Accounting is not that different from the concepts that have been popular in the philosophical theories of the western world. Accounting is a relationship with cause and effects, and the whole being the sum of the independent parts.
For some reason, accounting has not focused on compiling useful information from the processes within an organization. Instead, accountants focused on turning accounting information into “managerially relevant” information. In the 1950’s, the focus was disclosing financial information so managers could gain more useful information that would normally be found in the income statements and balance sheets presented to third parties. This led to the change in presenting budget information in a cost versus actual format.
Two important developments occurred in the late 1970’s and early 1980’s, the development of cost information outside the framework of the financial accounting system, known as Activity Based Management; and the improvement of how overhead costs are traced to products and other cost objects, Activity Based Product Costing. During these developments the idea of using multiple cost drivers to cost a product became more popular.

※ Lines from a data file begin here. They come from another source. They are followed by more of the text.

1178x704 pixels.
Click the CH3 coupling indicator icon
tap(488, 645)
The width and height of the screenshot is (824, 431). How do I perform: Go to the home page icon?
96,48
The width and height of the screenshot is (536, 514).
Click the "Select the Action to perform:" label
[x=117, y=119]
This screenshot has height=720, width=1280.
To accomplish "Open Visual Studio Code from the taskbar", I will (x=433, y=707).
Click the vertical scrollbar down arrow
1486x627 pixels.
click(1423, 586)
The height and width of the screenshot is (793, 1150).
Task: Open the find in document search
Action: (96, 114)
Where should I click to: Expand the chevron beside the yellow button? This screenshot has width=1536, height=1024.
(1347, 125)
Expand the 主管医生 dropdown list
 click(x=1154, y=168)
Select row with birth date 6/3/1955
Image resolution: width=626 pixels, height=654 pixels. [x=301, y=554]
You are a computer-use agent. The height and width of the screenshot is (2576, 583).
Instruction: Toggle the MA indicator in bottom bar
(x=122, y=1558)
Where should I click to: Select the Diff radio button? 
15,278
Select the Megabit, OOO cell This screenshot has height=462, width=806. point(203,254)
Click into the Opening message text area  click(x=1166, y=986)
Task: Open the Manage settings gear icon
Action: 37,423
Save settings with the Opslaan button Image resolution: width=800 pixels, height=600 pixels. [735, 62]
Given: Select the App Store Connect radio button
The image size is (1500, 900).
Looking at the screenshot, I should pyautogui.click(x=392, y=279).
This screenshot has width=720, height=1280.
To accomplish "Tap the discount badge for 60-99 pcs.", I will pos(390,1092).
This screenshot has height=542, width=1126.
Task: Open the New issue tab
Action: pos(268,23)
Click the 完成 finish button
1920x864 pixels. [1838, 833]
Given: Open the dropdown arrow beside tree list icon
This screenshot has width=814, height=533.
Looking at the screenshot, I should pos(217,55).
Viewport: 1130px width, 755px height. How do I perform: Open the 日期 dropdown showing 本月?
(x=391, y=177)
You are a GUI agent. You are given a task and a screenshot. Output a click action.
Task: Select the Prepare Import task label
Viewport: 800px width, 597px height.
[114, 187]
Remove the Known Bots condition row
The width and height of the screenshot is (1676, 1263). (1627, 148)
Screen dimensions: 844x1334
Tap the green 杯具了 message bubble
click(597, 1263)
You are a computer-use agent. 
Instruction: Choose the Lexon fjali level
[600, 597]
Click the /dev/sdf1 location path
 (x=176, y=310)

In the instances where management accountants see their job as working on a relationship with the system in which they operate, management seems to be providing more useful information. They focus on the processes within the organization that make up the relationships. In the most successful examples, management managed by pattern (a process) instead of by results. People’s attention was not focused on achieving targets, but on mastering disciplined and standardized process, achieving long-term positive results.
Management can help achieve this within an organization by creating channels for people to inquire openly about the purpose and methods employed. The accounting language used in the past as the communication tool does not invite inquiry, it just gives the defined answer. Hopefully a language of communication will be developed in the 21st century that invites inquiry and works on the relationships between the interdependent parts of the whole organization.